YOUR TASK — For the entries below, repeat exactly each line starting with the one that contains "home (156, 360)" and going on through the one that contains "Continue shopping (180, 351)", and no others.

RECORDS SHOWN —
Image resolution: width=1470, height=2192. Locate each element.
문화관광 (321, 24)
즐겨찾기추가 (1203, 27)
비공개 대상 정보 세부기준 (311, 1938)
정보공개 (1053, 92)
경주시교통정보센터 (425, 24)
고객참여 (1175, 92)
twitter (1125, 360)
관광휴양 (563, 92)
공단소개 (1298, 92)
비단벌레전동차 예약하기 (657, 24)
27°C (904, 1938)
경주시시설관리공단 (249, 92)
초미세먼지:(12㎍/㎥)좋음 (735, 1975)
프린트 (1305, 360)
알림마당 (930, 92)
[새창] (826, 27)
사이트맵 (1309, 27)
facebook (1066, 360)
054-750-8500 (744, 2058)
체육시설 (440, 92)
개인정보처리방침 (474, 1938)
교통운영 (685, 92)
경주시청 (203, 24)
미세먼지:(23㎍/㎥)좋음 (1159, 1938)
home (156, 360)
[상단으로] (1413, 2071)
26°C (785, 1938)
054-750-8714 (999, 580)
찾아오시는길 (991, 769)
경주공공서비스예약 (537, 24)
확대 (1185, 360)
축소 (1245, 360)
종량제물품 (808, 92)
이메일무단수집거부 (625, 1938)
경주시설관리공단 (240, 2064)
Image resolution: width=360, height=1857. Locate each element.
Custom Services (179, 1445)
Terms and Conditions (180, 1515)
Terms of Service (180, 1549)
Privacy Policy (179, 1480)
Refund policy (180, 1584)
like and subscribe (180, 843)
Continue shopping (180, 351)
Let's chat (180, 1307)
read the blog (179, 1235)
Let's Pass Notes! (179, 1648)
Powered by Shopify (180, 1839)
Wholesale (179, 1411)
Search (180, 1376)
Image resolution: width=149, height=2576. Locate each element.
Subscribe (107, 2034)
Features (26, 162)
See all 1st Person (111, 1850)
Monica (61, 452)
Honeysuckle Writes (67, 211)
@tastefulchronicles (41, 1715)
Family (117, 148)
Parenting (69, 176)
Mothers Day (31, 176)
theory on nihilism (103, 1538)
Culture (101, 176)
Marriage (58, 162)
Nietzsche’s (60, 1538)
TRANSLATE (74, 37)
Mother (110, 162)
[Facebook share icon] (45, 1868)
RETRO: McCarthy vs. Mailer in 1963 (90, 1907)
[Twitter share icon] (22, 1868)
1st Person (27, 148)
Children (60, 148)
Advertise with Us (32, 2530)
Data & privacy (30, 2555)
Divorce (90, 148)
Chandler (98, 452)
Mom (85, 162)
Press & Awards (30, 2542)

TASK SOLUTION —
home (156, 360)
[상단으로] (1413, 2071)
26°C (785, 1938)
054-750-8714 (999, 580)
찾아오시는길 (991, 769)
경주공공서비스예약 (537, 24)
확대 (1185, 360)
축소 (1245, 360)
종량제물품 (808, 92)
이메일무단수집거부 (625, 1938)
경주시설관리공단 (240, 2064)
Image resolution: width=360, height=1857. Locate each element.
Custom Services (179, 1445)
Terms and Conditions (180, 1515)
Terms of Service (180, 1549)
Privacy Policy (179, 1480)
Refund policy (180, 1584)
like and subscribe (180, 843)
Continue shopping (180, 351)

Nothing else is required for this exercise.